Exactly as they appear below, repeat the lines from the one with "Заказать звонок (81, 364)" through the one with "Política de Cookies (208, 704)". Drop every picture.

EXERCISE MATERIALS ::
▬▬▬▬▬▬

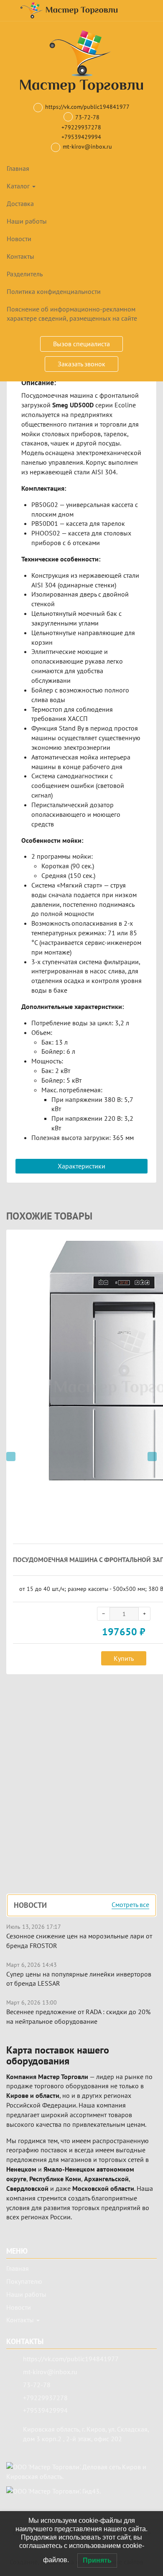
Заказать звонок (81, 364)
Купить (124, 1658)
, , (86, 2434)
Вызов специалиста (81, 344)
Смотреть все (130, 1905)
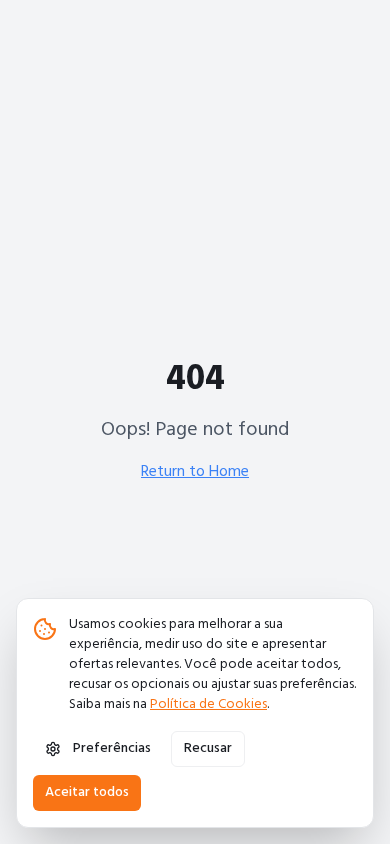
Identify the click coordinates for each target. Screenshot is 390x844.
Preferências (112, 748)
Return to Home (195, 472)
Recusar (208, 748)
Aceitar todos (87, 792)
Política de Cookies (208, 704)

▬▬▬▬▬▬

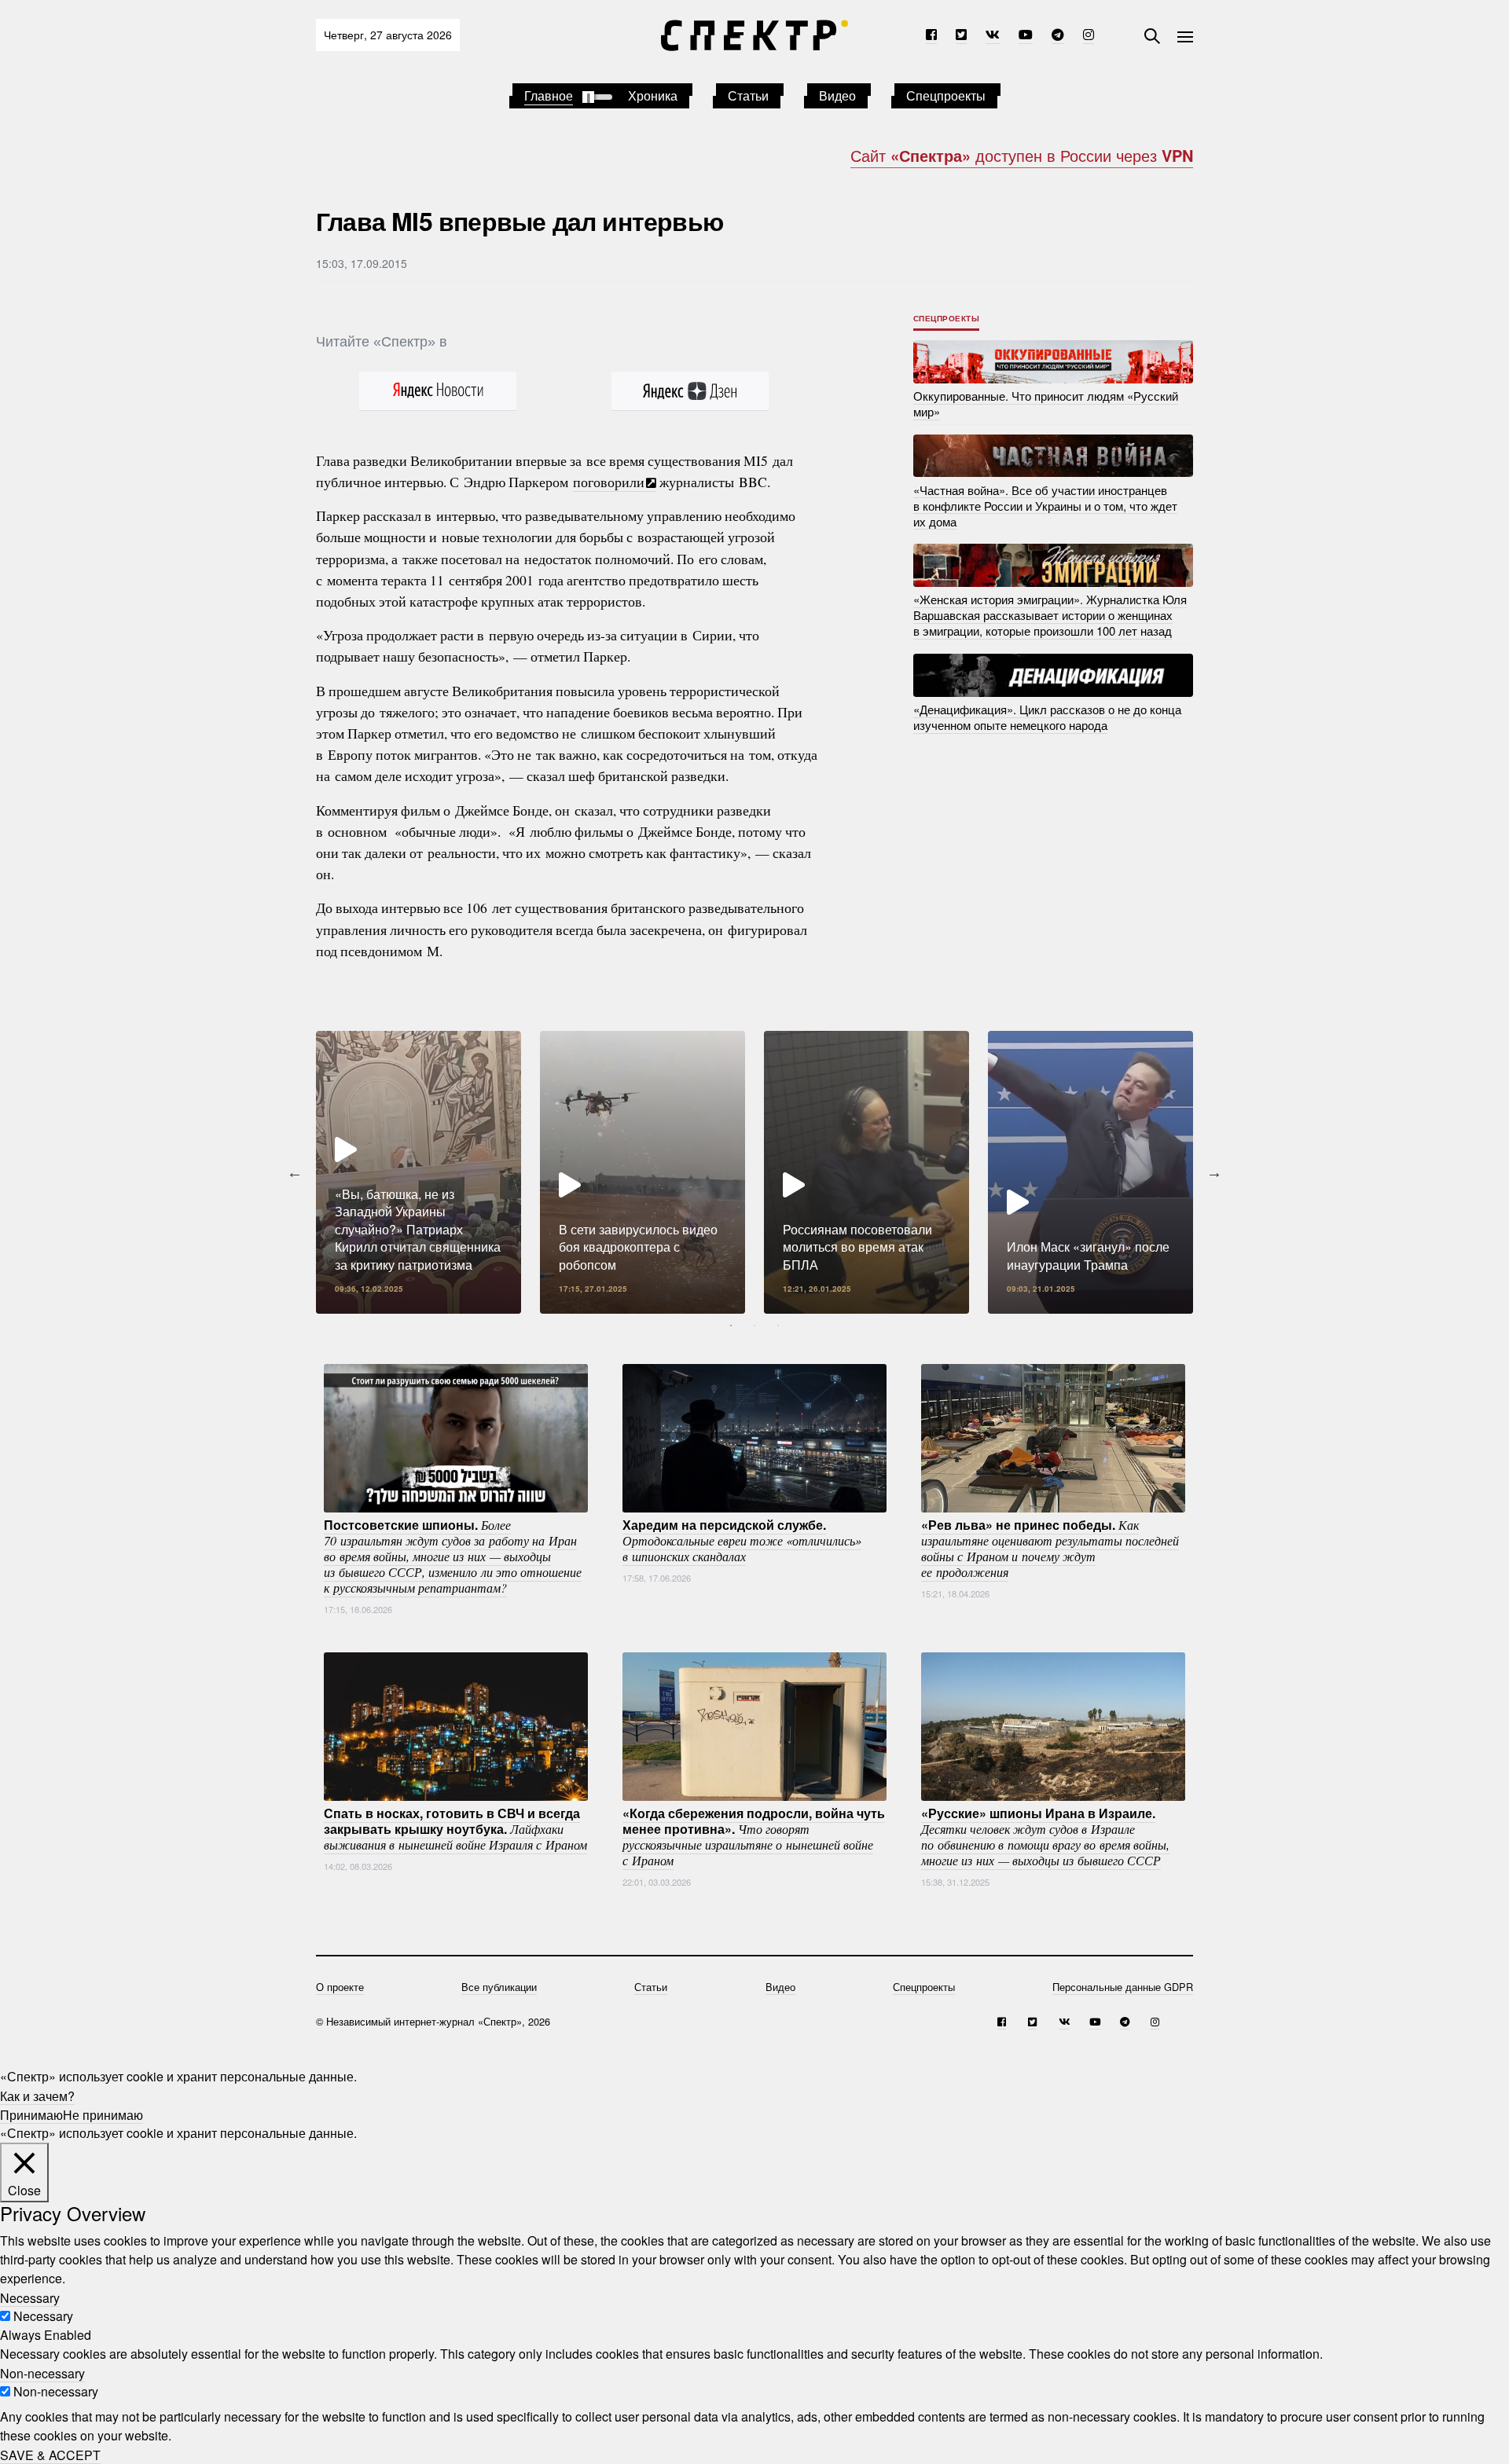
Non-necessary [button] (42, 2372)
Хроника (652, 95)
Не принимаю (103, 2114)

▬▬▬▬▬▬

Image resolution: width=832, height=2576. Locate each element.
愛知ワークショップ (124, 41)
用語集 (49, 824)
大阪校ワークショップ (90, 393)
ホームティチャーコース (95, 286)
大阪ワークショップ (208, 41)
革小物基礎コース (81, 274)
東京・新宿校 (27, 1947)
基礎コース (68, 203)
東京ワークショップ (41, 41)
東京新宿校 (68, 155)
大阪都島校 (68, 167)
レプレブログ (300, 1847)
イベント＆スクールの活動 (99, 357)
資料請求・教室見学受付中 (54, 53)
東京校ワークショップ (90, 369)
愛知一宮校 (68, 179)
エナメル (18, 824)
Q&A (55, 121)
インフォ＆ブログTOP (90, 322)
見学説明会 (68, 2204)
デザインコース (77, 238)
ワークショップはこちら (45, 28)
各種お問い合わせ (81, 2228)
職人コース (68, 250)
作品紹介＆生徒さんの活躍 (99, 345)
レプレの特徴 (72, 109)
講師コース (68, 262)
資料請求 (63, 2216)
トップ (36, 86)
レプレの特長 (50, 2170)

▬▬▬▬▬▬

ANSWER BELOW ::
Заказать звонок (81, 364)
Купить (124, 1658)
, , (86, 2434)
Вызов специалиста (81, 344)
Смотреть все (130, 1905)
Identify the click coordinates for each target. Screenshot is 390x844.
Preferências (112, 748)
Return to Home (195, 472)
Recusar (208, 748)
Aceitar todos (87, 792)
Política de Cookies (208, 704)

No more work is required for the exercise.